Gesellschaftskritik findet im IPCC nicht statt

Chris Methmann über Bedeutung, Leerstellen und die Kritik an den UN-Weltklimaberichten

  • Lesedauer: 3 Min.
Chris Methmann (Uni Hamburg) forscht zu Klimapolitik, Klimasicherheit und Klimamigration; er ist aktiv bei Attac. nd-Redakteur Guido Speckmann zur Relevanz, politischen Wirksamkeit und Nachhaltigkeit der Berichte des Weltklimarates IPCC.

nd: Sind die Ergebnisse des ersten Teils des IPCC-Sachstandsberichts für Sie überraschend?
Methmann: Überhaupt nicht, weil der IPCC letztendlich nur die wissenschaftlichen Erkenntnisse bündelt, die in den letzten Jahren schon publiziert worden sind - sozusagen ein »Best of« der Klimawissenschaft.

Welche Bedeutung haben die Weltklimaberichte?
Der IPCC hatte für die nationale und globale Klimapolitik eine herausragende Bedeutung - und hat sie zum Teil noch immer. Ohne ihn gäbe es die gegenwärtige Klimapolitik sicher nicht, weil sich die Politik nur durch die wissenschaftlichen Erkenntnisse des IPCC hat überzeugen lassen, klimapolitisch überhaupt erst aktiv zu werden. Des Weiteren stellt der Weltklimarat in der Wissenschaft einen gewissen Konsens her.

Der IPCC wird als »merkwürdiges Zwitterwesen aus Wissenschaft und Politik« kritisiert. Andere sagen, dass gerade die Zusammensetzung des Gremiums aus Wissenschaftlern und Politikern ein Vorteil sei.
Beide Positionen haben Recht. Grundsätzlich lassen sich zwar die Logiken von Wissenschaft und Politik nicht richtig miteinander vereinbaren. Andererseits sorgt die Beteiligung der Regierungen dafür, dass der politische Einfluss größer ist.

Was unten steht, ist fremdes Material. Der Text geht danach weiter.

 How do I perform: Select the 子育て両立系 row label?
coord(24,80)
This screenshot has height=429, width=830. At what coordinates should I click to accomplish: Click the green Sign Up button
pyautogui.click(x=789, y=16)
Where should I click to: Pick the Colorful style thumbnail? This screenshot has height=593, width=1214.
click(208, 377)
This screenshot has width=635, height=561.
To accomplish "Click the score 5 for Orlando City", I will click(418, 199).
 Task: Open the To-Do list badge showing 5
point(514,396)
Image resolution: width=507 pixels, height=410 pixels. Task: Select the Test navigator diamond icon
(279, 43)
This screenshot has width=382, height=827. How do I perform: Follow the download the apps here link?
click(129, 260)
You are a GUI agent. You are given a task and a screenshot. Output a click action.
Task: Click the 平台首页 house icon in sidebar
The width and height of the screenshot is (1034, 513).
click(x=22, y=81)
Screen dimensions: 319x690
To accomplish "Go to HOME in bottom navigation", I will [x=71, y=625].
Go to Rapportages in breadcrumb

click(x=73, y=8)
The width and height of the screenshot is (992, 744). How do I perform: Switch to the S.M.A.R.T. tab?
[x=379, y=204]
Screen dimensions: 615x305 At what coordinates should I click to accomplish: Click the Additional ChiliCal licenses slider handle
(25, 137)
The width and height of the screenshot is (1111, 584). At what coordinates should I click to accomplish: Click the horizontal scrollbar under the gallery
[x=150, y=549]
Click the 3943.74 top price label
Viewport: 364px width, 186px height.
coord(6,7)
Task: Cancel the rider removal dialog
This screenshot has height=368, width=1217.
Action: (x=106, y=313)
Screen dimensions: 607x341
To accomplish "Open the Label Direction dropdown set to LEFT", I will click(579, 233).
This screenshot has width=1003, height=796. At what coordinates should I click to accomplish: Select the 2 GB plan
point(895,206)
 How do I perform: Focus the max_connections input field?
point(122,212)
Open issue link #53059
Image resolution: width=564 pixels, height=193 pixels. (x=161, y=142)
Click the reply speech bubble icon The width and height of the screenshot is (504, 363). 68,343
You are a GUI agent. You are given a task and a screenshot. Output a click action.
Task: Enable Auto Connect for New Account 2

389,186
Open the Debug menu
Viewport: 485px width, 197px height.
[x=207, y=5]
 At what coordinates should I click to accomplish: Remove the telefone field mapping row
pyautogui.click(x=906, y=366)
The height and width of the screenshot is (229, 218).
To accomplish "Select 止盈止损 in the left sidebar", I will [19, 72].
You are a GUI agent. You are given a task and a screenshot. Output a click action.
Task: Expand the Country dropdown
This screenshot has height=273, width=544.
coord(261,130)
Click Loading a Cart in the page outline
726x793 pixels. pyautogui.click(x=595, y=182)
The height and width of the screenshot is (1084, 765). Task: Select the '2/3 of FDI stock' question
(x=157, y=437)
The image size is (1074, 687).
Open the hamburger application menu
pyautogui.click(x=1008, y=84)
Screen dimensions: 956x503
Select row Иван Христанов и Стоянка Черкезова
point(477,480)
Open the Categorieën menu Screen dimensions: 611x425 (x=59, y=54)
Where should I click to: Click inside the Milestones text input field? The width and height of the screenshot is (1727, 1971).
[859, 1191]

Gibt es Beispiele dafür, dass die Politik auf einige Formulierungen oder zentrale Aussagen eingewirkt hat?
Im bedeutenden Umfang ist mir das nicht bekannt. Hier und da werden aber vermutlich schon unbequeme Ecken und Kanten abgeschliffen.

Im IV. Sachstandsbericht gab es ja tatsächlich Fehler. Wie wurde darauf reagiert?
Zu radikalen Änderungen hat das nicht geführt. Es wurden aber durchaus neue Standards diskutiert. So müssen Wissenschaftler jetzt eine Erklärung über Interessenkonflikte unterzeichnen. Zudem gibt es neue Verfahrensregeln der Begutachtung und für die Kommunikation von Ergebnissen. Die Fehler waren aber minimal und im Übrigen hat eine Kommission die Vorwürfe überprüft - mit dem Ergebnis, dass die wesentlichen Aussagen zutreffend sind.

Sind die IPCC-Sachstandsberichte für Regierungen nur ein Vorwand, Entscheidungen aufzuschieben, wie manche Kritiker meinen?
Tendenziell ja. Die Politik wollte durch die Gründung des IPCC eine politische in eine wissenschaftliche Frage verwandeln. Wenn nur zu 95 Prozent gesichert ist, dass die Erderwärmung menschengemacht ist, so kann argumentiert werden, wir warten, bis das endgültig geklärt ist. Man ist dem Glauben aufgesessen, dass man so die Politik verwissenschaftlichen kann, hat aber damit die Wissenschaft politisiert. So werden die Klimaskeptiker von der fossilen Lobby unterstützt. Sie betreiben »Wissenschaft« im politischen Auftrag.

Wie werden die Klimaberichte in linken Bewegungen diskutiert?
Es gibt einen Konsens, dass die Berichte ernst genommen werden müssen. Die Kritik lautet: Im IPCC wird der Klimawandel häufig auf eine rein technisch-naturwissenschaftliche Frage reduziert. Aber der CO2-Ausstoß vollzieht sich nicht auf mysteriöse Weise. Er ist das Ergebnis sozialer Prozesse und Praktiken. Wir fahren Auto, wir verbrennen Kohle. Nicht in Frage gestellt wird in den Berichten die gesellschaftliche Verfasstheit des Energiesystem. Zum Beispiel die Frage, ob man tatsächlich möchte, dass Großkonzerne große Kraftwerke bauen oder ob man die Energieerzeugung nicht eher in die Hände der Bürgerinnen und Bürger legen will. Gesellschaftskritik findet im IPPC nicht statt.